GOAL: Write out the lines of the records below exactly as they appear, from the line containing "The width and height of the screenshot is (1406, 840)." up to and including the line containing "center [704, 429].".

(Stored data)
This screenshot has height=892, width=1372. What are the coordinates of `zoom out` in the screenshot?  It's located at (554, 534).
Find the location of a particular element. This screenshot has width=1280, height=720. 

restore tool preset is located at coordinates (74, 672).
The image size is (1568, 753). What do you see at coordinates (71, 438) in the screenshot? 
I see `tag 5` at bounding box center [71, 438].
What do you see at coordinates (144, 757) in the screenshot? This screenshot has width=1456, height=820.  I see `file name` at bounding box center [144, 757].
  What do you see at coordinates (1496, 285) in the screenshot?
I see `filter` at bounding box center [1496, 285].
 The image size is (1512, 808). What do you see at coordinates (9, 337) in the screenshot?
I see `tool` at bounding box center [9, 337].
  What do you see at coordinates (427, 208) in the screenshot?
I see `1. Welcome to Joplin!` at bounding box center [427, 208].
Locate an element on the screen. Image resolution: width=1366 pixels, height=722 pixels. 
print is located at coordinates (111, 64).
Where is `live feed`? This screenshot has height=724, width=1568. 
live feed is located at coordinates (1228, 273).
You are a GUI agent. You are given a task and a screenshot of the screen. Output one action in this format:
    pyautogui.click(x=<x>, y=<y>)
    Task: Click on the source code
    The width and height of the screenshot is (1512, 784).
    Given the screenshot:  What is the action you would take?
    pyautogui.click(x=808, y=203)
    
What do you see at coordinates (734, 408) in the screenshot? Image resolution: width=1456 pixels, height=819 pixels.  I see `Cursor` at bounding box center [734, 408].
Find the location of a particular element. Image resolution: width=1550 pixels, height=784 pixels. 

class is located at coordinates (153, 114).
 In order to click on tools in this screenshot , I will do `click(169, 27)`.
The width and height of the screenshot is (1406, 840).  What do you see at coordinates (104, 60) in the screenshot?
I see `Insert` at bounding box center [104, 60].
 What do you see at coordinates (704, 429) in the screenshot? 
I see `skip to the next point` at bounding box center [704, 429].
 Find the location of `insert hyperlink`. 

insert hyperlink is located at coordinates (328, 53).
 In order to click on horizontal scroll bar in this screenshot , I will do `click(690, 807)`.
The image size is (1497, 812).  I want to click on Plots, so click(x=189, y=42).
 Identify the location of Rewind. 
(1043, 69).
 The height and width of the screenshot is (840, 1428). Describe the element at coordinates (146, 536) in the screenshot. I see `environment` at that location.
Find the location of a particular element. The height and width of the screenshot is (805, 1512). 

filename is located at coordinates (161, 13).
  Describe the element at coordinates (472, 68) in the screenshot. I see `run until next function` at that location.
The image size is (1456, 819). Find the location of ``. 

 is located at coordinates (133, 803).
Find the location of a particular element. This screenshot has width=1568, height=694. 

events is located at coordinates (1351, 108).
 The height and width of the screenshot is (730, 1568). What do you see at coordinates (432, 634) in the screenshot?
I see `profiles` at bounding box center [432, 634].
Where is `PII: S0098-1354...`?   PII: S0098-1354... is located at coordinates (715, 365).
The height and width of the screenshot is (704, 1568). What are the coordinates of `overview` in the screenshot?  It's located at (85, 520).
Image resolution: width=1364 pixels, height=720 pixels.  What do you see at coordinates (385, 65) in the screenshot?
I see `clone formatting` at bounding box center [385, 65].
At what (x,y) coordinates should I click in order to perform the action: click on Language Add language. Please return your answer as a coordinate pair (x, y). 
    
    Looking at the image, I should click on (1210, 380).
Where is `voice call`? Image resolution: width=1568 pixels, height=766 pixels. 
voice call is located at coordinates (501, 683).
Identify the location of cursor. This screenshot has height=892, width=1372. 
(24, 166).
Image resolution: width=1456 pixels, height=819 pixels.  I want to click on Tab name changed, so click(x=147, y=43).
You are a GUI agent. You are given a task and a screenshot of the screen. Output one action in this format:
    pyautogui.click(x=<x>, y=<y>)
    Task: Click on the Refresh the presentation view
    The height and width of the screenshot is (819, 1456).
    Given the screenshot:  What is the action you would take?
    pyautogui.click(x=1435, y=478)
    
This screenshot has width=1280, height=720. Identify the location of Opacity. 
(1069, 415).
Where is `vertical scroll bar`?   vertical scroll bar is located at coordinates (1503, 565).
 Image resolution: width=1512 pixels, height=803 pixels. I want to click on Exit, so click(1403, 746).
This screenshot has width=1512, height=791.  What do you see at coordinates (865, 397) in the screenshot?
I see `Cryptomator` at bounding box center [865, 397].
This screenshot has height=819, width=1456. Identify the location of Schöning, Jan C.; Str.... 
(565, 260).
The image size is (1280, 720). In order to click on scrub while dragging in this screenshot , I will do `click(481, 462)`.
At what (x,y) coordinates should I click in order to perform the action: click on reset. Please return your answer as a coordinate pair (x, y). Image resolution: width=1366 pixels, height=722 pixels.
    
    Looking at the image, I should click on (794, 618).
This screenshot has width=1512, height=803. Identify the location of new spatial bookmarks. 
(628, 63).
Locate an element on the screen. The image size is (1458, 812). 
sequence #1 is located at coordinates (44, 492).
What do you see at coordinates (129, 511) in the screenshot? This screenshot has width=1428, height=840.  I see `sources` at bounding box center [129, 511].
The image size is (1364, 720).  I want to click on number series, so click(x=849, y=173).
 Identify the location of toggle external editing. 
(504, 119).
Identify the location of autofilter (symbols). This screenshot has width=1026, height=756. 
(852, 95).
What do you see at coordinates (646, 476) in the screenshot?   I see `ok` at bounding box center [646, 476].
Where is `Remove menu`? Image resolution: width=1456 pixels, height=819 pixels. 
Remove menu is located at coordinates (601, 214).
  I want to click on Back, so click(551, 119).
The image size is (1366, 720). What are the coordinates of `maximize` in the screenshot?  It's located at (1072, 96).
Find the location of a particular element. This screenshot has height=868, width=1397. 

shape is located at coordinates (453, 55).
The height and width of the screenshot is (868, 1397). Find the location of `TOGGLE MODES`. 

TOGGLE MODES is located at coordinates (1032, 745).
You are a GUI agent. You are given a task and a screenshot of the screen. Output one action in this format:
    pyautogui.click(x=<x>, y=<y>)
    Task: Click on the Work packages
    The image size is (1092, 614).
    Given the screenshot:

RESPONSE TO THIS EXERCISE:
The width and height of the screenshot is (1406, 840).  What do you see at coordinates (104, 60) in the screenshot?
I see `Insert` at bounding box center [104, 60].
 What do you see at coordinates (704, 429) in the screenshot? 
I see `skip to the next point` at bounding box center [704, 429].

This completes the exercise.